9.12 Pattern Matching

In the previous section we saw that the STRLEFT function could be used to extract a portion of a string. There are also STRRIGHT and STRMID functions that can be used in a similar manner to extract portions of a string. Each of these functions has the limitation that the length of the extracted string is dependent on the program, not the value of the string.

To illustrate what we mean, consider this problem: your report is passed an environment variable $FIRSTINV that should end in a string of digits of arbitrary length. Your report needs to produce invoice numbers from the demonstration subscription system (a problem similar to the one from the previous section).

This problem differs from the previous section in that we are not given the two parts of the invoice numbers (prefix and sequence). Instead, we are given a model that we must follow.

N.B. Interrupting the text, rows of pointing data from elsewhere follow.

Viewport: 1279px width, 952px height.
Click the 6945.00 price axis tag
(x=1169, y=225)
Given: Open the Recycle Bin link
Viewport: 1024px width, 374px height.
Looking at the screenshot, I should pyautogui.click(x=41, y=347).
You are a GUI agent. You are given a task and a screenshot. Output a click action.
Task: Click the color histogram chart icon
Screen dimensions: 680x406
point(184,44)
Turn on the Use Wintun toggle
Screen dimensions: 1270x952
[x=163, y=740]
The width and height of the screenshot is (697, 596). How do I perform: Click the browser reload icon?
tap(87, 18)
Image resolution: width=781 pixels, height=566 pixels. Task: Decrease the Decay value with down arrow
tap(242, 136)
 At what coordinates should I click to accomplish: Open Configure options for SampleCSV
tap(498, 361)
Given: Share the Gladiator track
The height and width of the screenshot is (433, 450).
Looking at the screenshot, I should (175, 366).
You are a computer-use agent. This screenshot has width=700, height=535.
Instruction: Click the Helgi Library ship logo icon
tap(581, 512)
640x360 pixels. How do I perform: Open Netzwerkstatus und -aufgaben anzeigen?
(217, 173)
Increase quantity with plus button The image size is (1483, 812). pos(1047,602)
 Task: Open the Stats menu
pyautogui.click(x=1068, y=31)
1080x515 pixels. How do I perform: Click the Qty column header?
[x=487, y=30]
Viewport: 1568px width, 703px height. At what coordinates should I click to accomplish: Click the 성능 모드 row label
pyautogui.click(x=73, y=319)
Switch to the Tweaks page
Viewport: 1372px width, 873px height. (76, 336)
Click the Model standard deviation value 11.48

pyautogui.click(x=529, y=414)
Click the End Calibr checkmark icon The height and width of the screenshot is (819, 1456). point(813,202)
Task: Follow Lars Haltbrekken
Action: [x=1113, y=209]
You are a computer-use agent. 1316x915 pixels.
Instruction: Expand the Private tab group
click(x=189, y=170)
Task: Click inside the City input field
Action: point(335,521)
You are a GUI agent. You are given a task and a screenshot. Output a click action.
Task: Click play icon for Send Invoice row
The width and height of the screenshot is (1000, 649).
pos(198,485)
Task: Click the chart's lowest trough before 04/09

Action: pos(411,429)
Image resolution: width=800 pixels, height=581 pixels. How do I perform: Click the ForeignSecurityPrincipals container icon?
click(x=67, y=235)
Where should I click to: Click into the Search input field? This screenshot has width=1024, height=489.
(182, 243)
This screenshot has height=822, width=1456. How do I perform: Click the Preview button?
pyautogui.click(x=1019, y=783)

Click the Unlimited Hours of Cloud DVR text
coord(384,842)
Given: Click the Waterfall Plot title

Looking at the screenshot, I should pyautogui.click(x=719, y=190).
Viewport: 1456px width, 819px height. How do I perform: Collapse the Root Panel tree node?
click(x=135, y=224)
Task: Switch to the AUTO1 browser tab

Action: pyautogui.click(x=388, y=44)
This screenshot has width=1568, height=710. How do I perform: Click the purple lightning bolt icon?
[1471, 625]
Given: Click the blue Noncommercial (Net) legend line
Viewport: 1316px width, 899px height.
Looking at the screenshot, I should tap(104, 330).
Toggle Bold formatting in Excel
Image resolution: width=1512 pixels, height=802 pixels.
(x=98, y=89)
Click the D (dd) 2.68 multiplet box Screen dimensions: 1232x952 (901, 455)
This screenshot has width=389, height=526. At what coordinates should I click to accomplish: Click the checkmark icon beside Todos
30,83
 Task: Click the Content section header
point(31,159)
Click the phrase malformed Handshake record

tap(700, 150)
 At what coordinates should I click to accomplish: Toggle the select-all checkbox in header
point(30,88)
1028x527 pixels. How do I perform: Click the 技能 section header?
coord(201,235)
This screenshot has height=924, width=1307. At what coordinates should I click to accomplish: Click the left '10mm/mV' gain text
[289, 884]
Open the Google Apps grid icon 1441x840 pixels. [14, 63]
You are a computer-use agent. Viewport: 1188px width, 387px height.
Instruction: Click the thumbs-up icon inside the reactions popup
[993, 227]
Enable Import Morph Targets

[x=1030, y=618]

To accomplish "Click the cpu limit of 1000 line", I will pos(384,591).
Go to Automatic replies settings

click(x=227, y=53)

The overall structure of the report is identical to the final report from the previous section. The differences are in the techniques used to produce the invoice keys.

Before we can produce invoice keys, we still need the two parts: prefix and sequence. Notice how the starting invoice number was defined:

" ...should end in a string of digits..."

The phrase "end in a string of digits" is considered a pattern. That is, all of the starting invoice numbers will end with digits. Also, the word "should" implies that the starting invoice number might not be what we expect and should be checked.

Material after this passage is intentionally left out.